On Sat, Feb 12, 2022 at 07:01:09PM -0800, Ali Çehreli via Digitalmars-d wrote:

>

On 2/12/22 05:17, rempas wrote:

>

a system call every single time

I have a related experience: I realized that very many ftell() calls that I were making were very costly. I saved a lot of time after realizing that I did not need to make the calls because I could maintain a 'long' variable to keep track of where I was in the file.

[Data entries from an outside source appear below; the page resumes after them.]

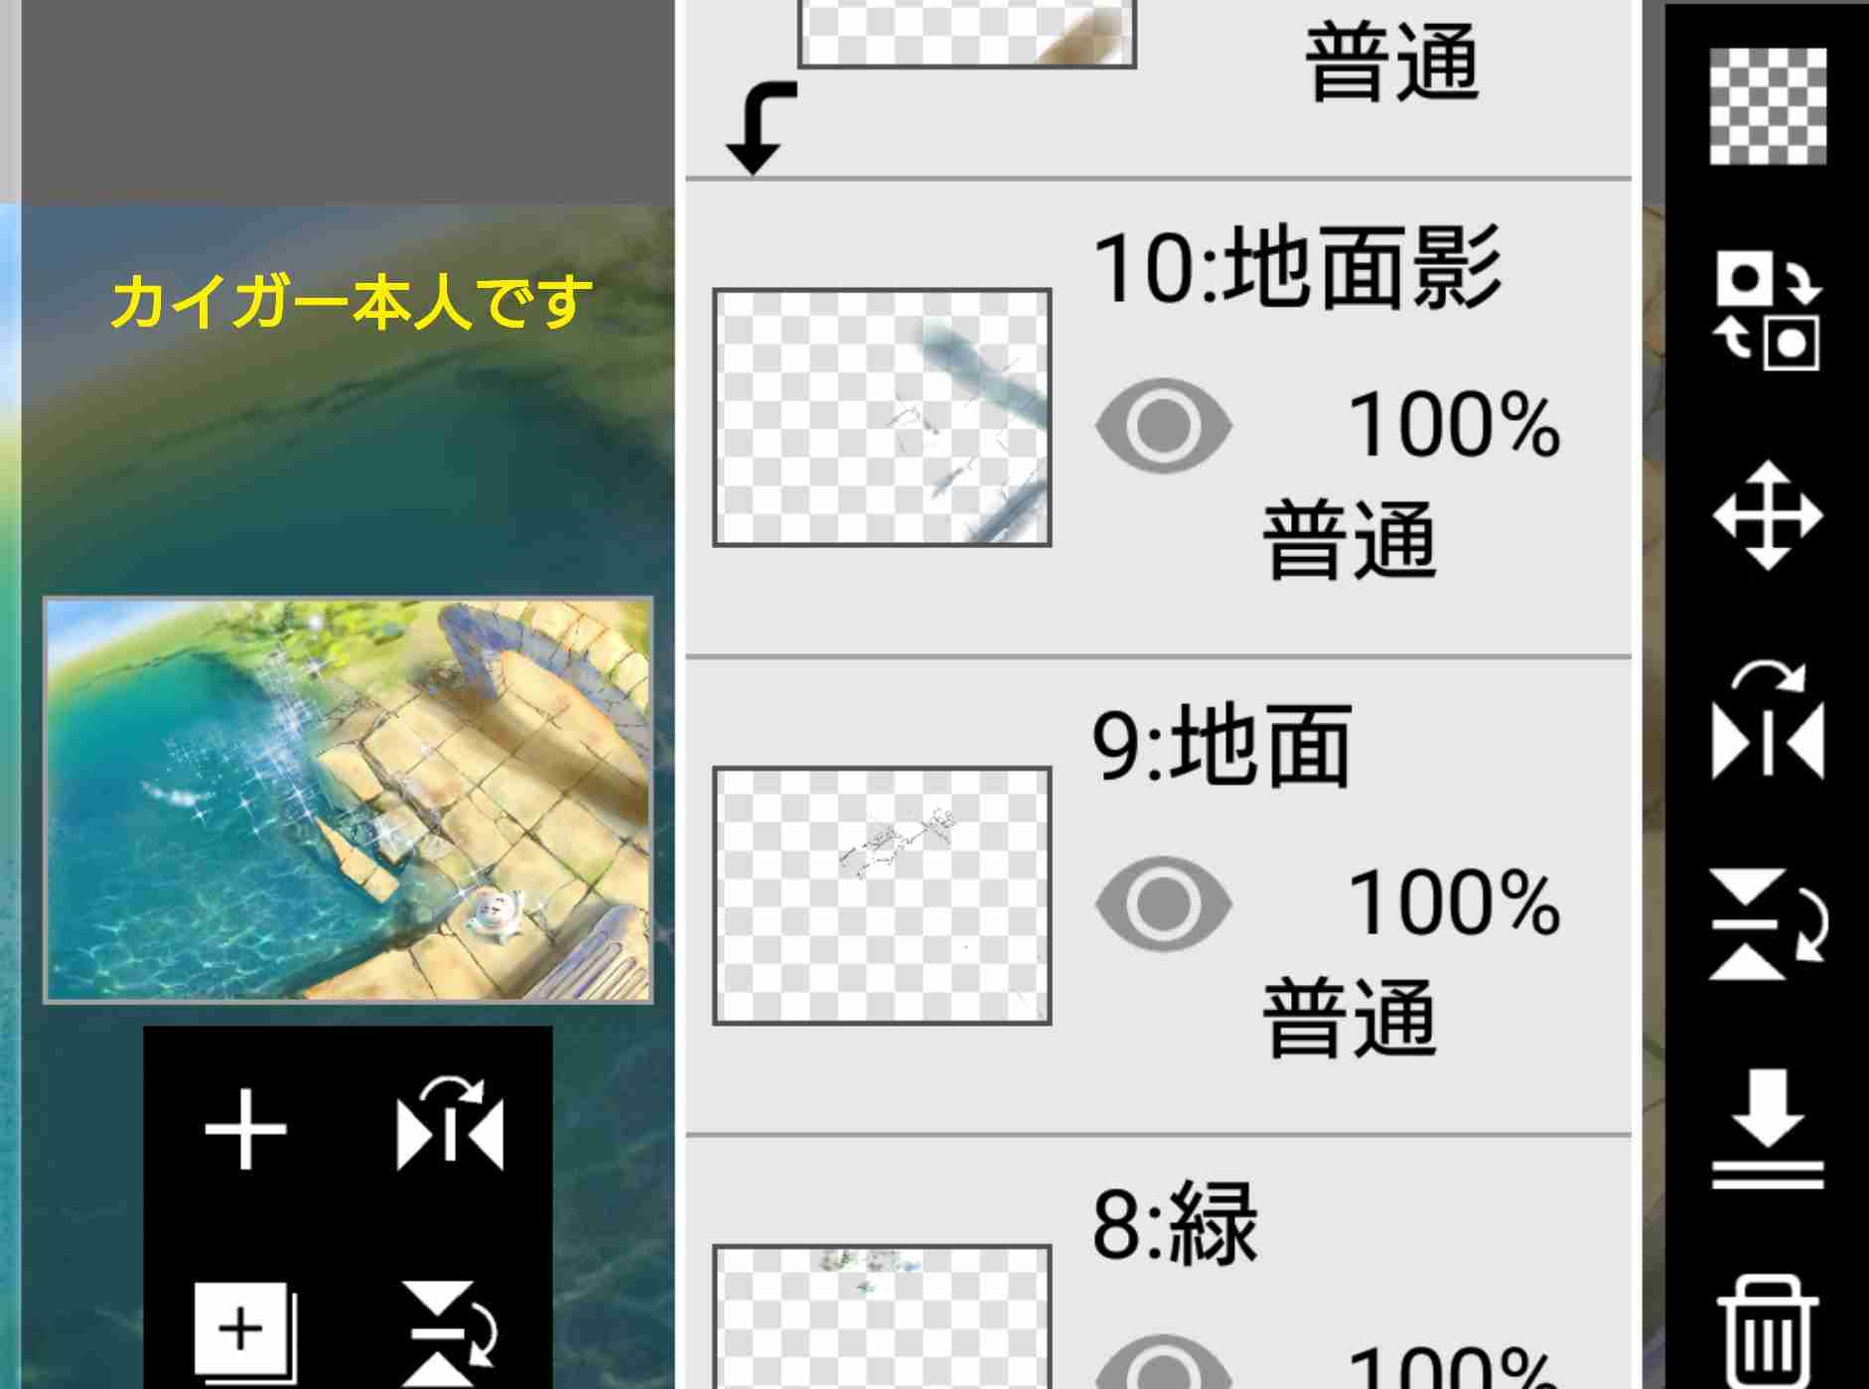Activate the four-arrow move transform tool
1869x1389 pixels.
click(x=1768, y=515)
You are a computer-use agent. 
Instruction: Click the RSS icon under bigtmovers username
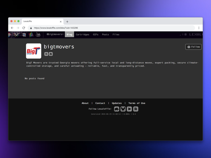coord(46,54)
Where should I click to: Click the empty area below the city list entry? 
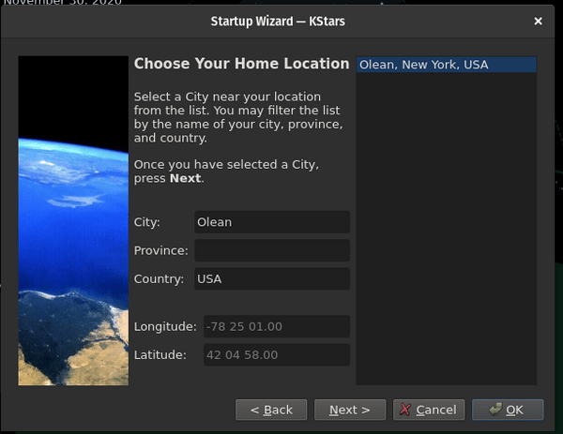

I assumed ftell() would do the same but apparently not.
[...]

I think the reason is the ftell involves an OS API call, because fread() uses the underlying read() syscall which reads from where it left off last, and there could be multiple threads reading from the same file descriptor, so the only way for fseek/ftell to work correctly is via a syscall into the kernel.  Obviously, this would be expensive, as it would involve a kernel context-switch as well as acquiring and releasing a lock on the file descriptor.

fread reads from its internal buffer when it can. By default it uses 1 page (4096 bytes on x86 and ARM). After a seek operation it will always try to fill the buffer with 4096 bytes (of course the read syscall might return less). As long as the reads are within the buffer fread() will not invoke a read syscall.

If you seek within the buffer it could potentially leave the buffer alone. But it chooses to flush the buffer completely. Not sure why it does that. It's not so it can keep the data filled, it tries to read the full buffer at that point (meaning it removed all the buffered data).

This could be potentially really slow if you were skipping a few bytes at a time using fseek, as it would reload the entire buffer every seek.

-Steve

February 13, 2022

On Sunday, 13 February 2022 at 12:55:43 UTC, Florian Weimer wrote:

>

One issue that hasn't been mentioned so far is that if the input file is truncated, accessing is memory-mapped view results in SIGBUS on Linux and other systems. (I think Windows prevents truncation instead.)

In theory, it is possible to intercept that signal and turn it into something else (Java does that), but I don't think the D implementation does that.

Thank you for the info! That's very important and I'll keep in in mind!